On a lighter note, we truly had a wonderful weekend. The girls and I went to Earl May for their fall festival like we do every year and Avery ate two bags of popcorn, cotton candy, got her face and arms painted a few times over, looked at all the animals, did the maze and played with some other kids, too. Sophie mostly slept (which I was thankful for because I felt like we were there forever! I think we were there for almost three hours!). Mom, dad, Griff and I played some games together this afternoon for about an hour--Dad, your Taboo skills are improving! John got a great amount done on his projects around the house (new bathroom downstairs, new windows, doors, etc.). In fact, he's outside now doing something--sounds like he's sawing something--and will probably be working for a while. He did take a break and watch the Iowa game last night. I fell asleep before I saw it turnaround for the Hawks and just assumed they lost until he told me this morning that they won! YAH Hawks! And I saw him pour himself a nice cold beer into our frosty mug. He continues to think I may someday like the taste of beer and buys all different kinds for me to try. Well, really because he wants to drink them, but when he gets home and uncaps the bottle, I'm the first one he wants to take a sip! "Try this one! You'll really like it! It almost tastes like...fruity or something"! Umm, you mean it tastes like a fruity skunk? Anyway, I'm glad he can enjoy it once in a while. As for me, I'll pass and drink some Coke or something. I made some chili and he ate that with his beer.

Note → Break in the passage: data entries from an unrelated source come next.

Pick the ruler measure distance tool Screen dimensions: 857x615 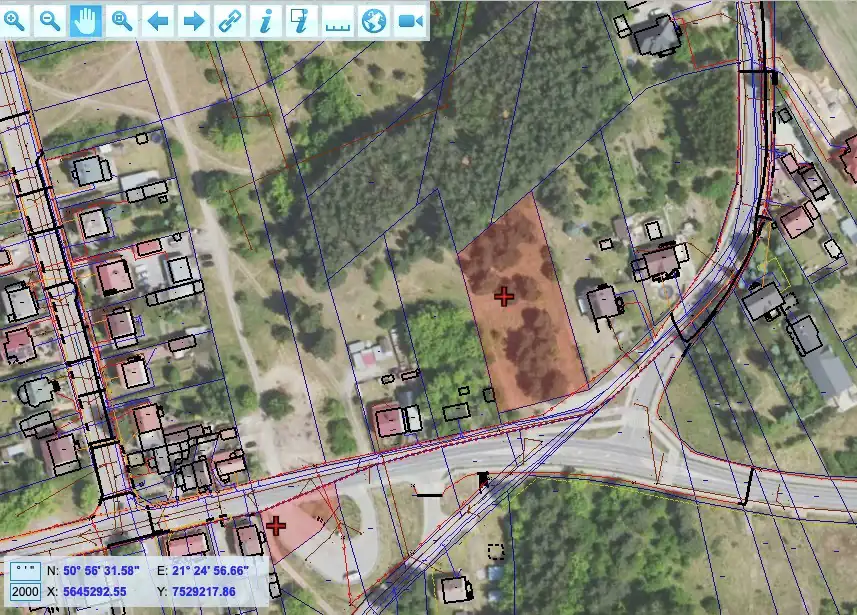point(338,20)

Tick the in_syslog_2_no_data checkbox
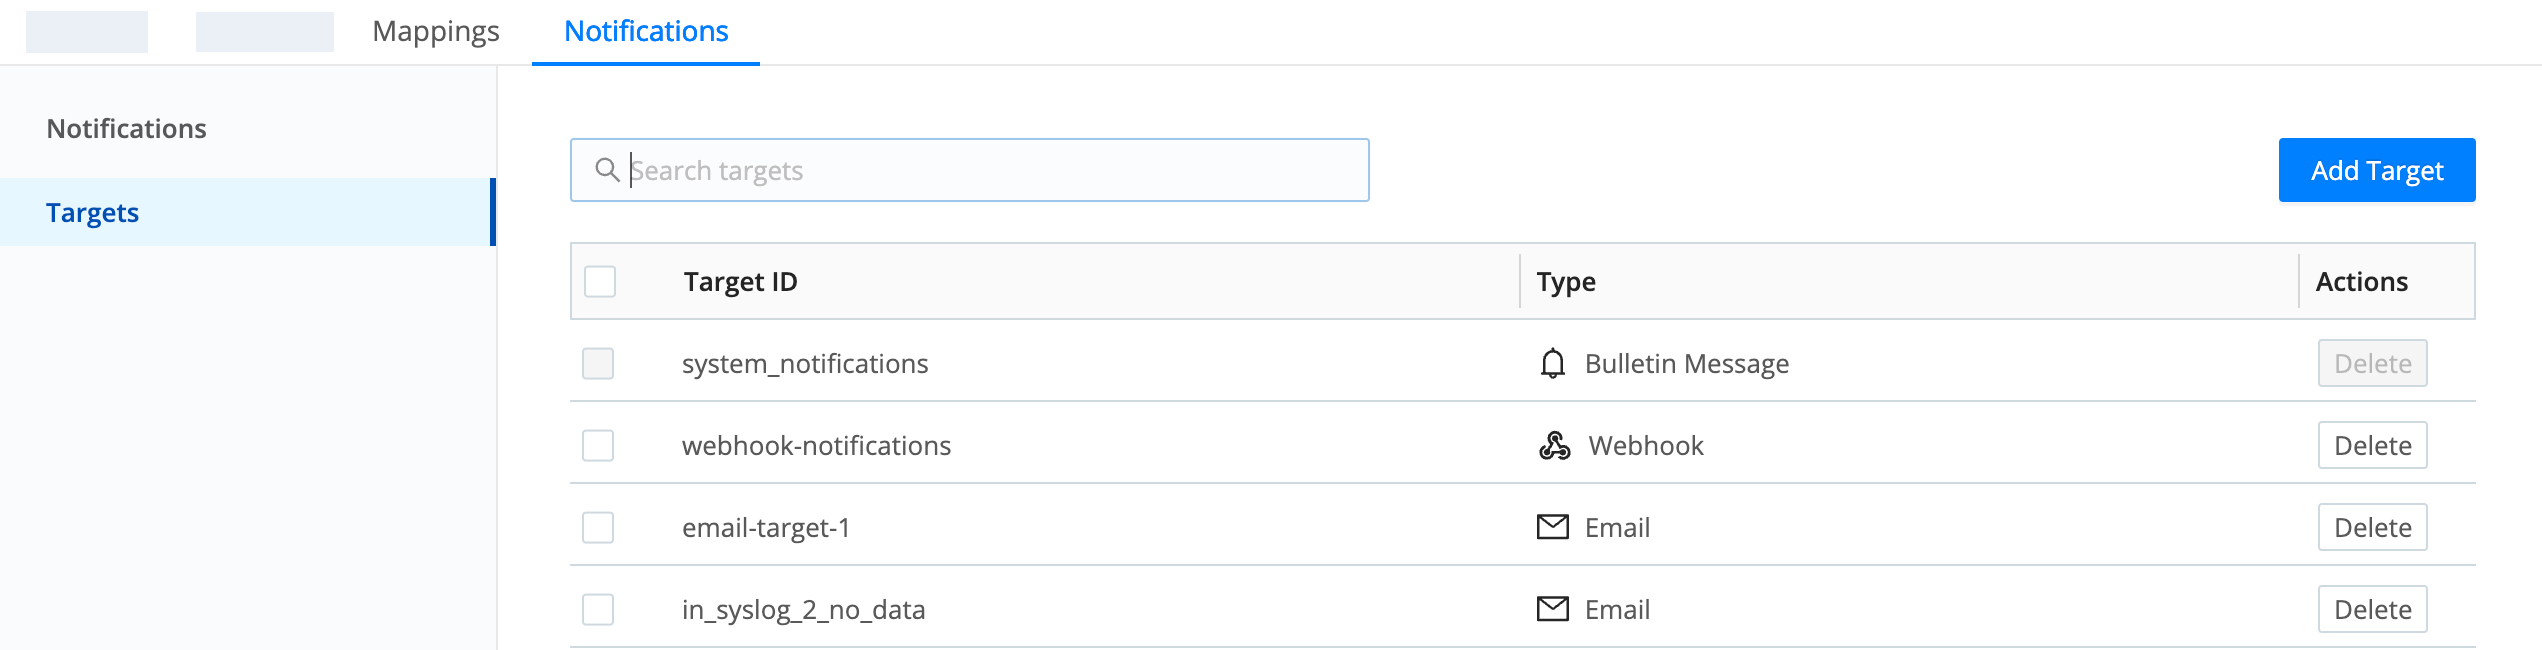(598, 609)
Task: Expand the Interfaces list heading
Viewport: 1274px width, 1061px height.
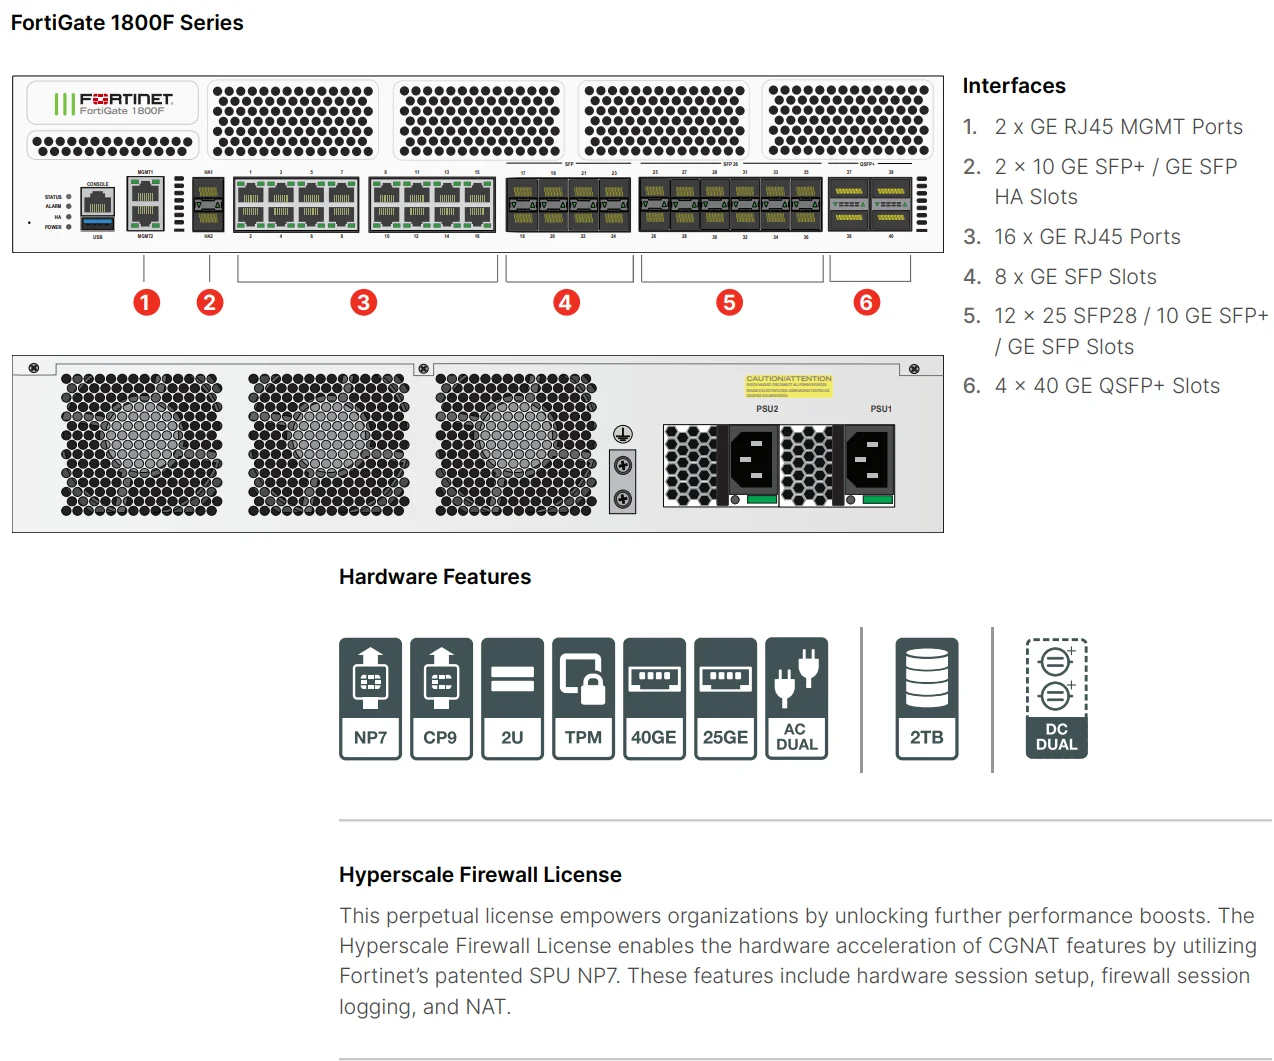Action: click(x=1014, y=86)
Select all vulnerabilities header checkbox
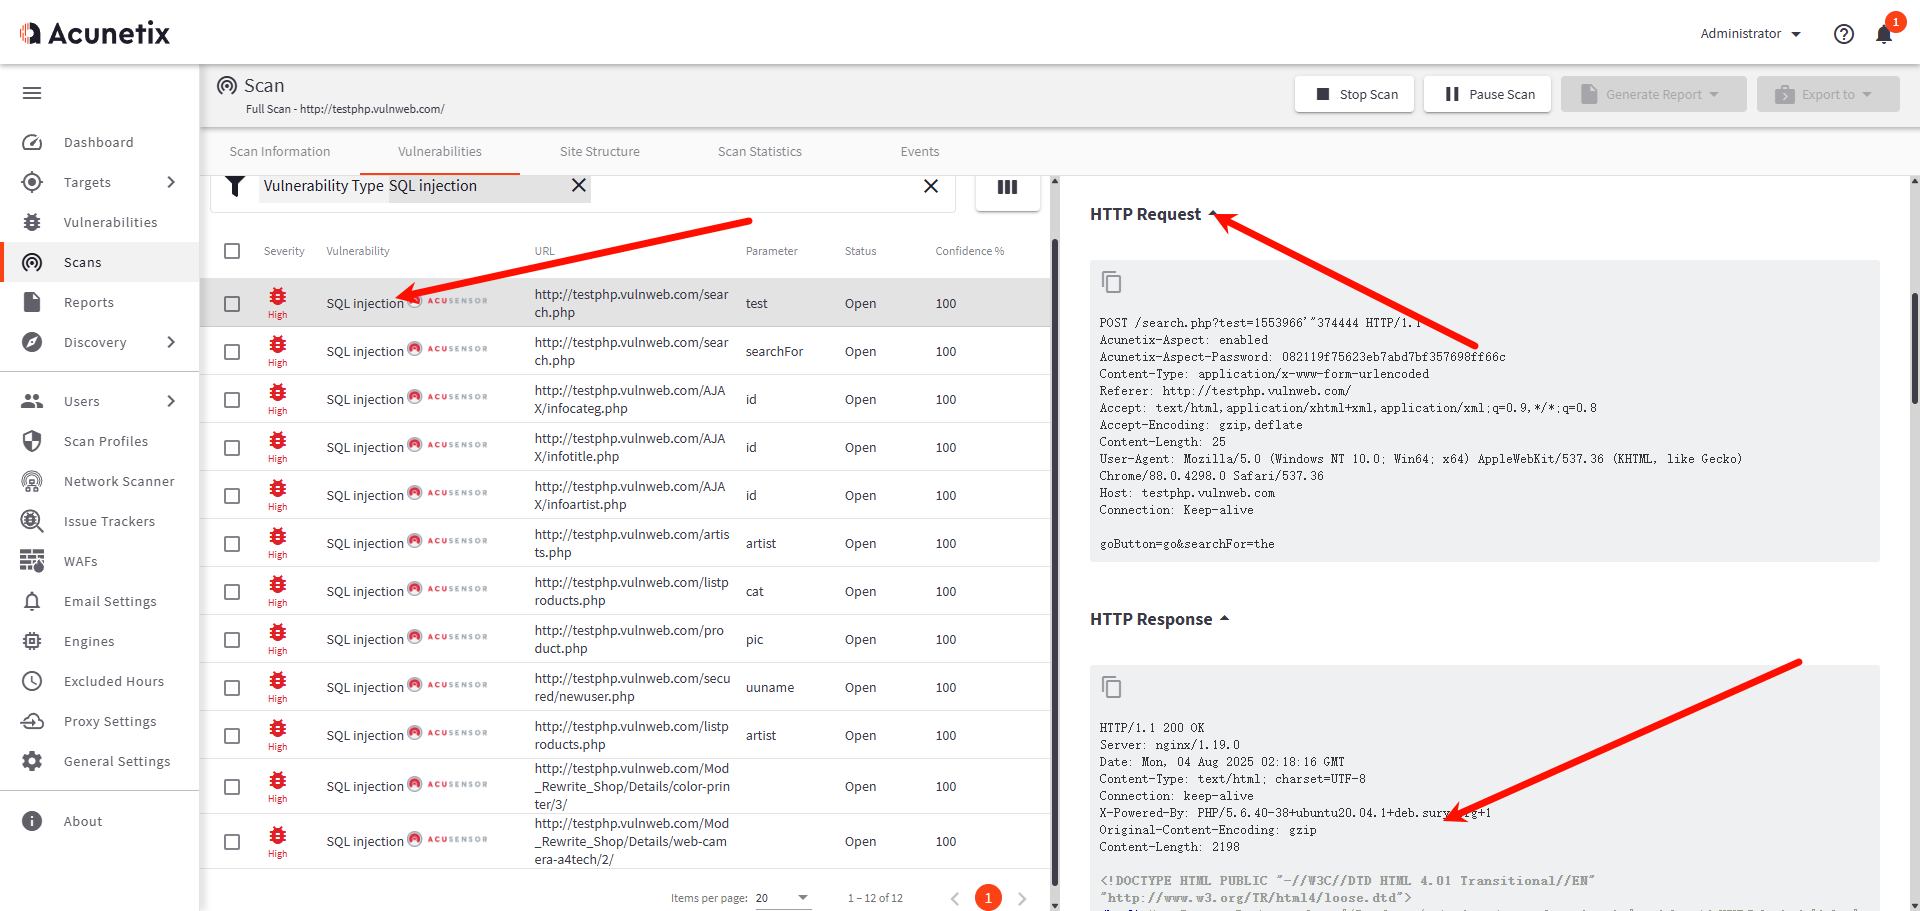The height and width of the screenshot is (911, 1920). pyautogui.click(x=232, y=251)
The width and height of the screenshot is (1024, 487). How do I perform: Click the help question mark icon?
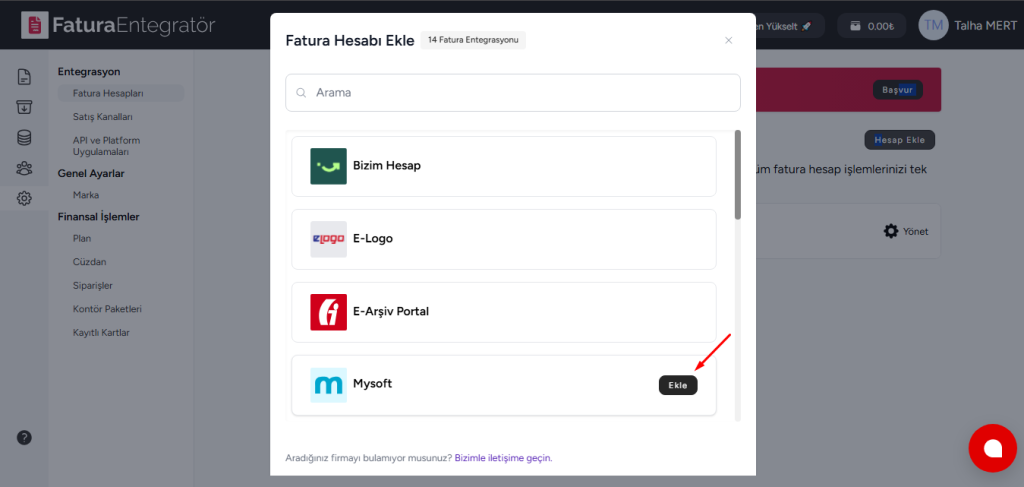24,437
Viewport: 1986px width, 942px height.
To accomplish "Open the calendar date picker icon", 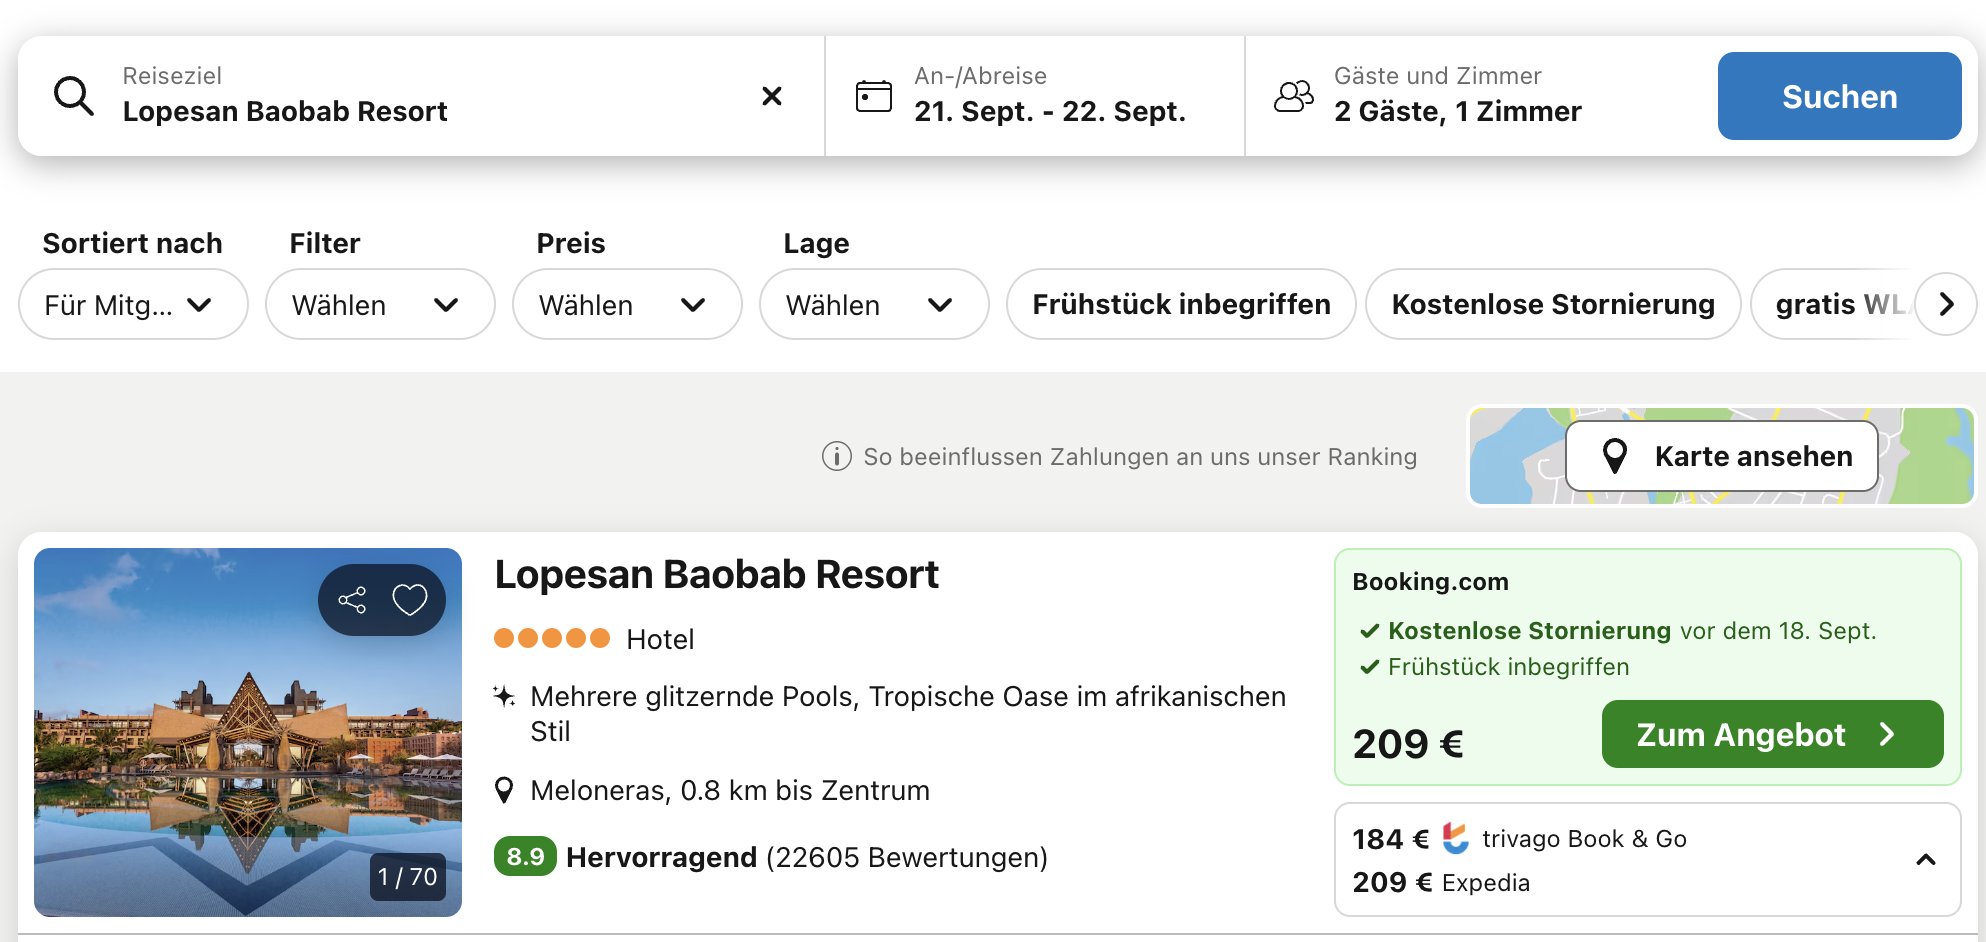I will tap(874, 96).
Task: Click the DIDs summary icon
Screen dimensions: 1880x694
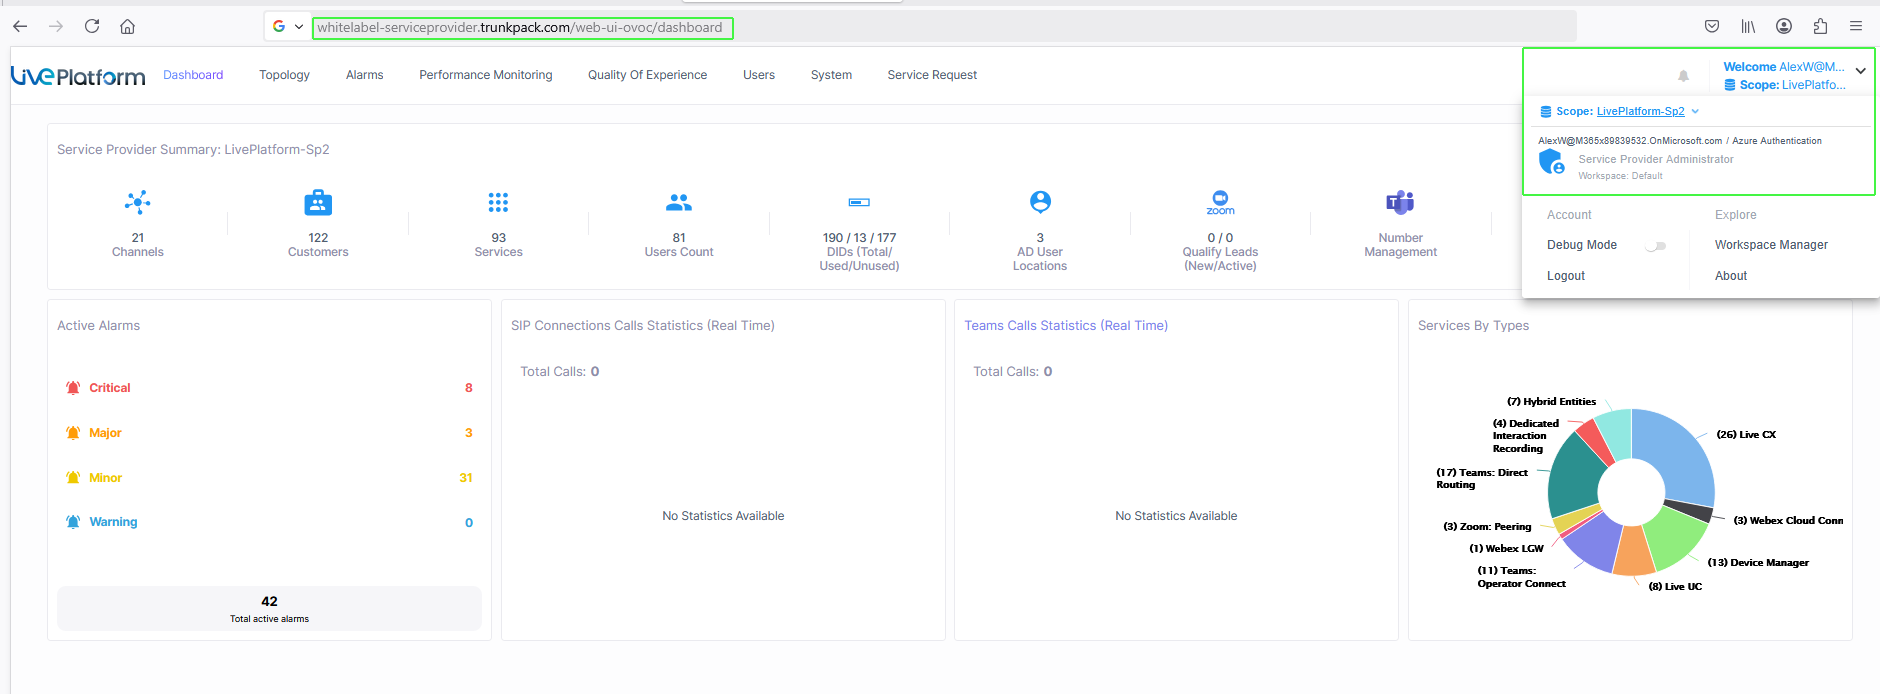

He looked right at home in his chair, drinking a beer and eating chili. I think this is the epitome of my husband and when I think of him, I think of comfort and home. I love him for that. After a bad day, he'll give me a bear hug and try to make me taste his beer-I'll laugh and he'll laugh and then we'll forget the long day at work and get back to enjoying what really matters--family and these wondrous, precious, and very few hours we have together before another week starts.